Portrait of Maree Clarke

Maree Clarke

Maree Clarke is a Yorta Yorta/Wamba Wamba/Mutti Mutti/Boonwurrung woman who grew up in northwest Victoria, mainly in Mildura, on the banks of the Murray River. Maree has been a practicing artist living and working in Melbourne for the last three decades and is a pivotal figure in the reclamation of southeast Australian Aboriginal art practices, reviving elements of Aboriginal culture that were lost – or laying dormant - over the period of colonisation.
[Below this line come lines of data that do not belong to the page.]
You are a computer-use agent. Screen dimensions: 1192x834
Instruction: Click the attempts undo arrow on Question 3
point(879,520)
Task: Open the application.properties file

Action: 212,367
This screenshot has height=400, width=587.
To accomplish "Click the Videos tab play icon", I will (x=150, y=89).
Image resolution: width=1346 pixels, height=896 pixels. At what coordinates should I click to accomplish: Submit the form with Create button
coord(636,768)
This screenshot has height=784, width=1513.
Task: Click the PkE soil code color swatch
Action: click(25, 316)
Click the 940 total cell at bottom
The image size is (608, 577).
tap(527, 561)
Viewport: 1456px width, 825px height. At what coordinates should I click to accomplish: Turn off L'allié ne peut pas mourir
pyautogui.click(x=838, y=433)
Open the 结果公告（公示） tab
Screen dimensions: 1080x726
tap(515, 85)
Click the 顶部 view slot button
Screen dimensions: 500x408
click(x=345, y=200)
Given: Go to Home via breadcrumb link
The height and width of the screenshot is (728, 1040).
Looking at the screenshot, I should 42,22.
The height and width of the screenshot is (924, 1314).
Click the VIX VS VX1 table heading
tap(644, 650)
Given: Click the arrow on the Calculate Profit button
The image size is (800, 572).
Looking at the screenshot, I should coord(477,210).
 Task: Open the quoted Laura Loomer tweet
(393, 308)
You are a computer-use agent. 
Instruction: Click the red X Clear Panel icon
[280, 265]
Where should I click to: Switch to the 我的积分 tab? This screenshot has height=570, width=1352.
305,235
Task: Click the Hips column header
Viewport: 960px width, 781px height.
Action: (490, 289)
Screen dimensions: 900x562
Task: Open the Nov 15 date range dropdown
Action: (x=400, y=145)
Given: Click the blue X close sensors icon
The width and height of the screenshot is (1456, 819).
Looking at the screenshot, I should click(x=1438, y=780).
Maree is known for her open and collaborative approach to cultural practice.

Maree’s continuing desire to affirm and reconnect with her cultural heritage has seen her revification of the traditional possum skin cloaks, together with the production of contemporary designs of kangaroo teeth necklaces, river reed necklaces and multi media installations of photography including lenticular prints, 3D photographs and photographic holograms as well as painting, sculpture and video installation further explore the customary ceremonies, rituals and language of her ancestors and reveal her long held ambitions to facilitate cross-cultural dialogue about the ongoing effects of colonisation, while simultaneously providing space for the Aboriginal community to engage with and ‘mourn’ the impact of dispossession and loss. 

Maree Clarke was awarded the Linewide Commission for the Metro Tunnel project (current) and is the recipient of the 2020 Australia Council Aboriginal and Torres Strait Islander Arts Fellowship. Her major survey exhibition Ancestral Memories is currently showing at the National Gallery of Victoria’s Australian Galleries at Federation Square, Melbourne, until October 2021.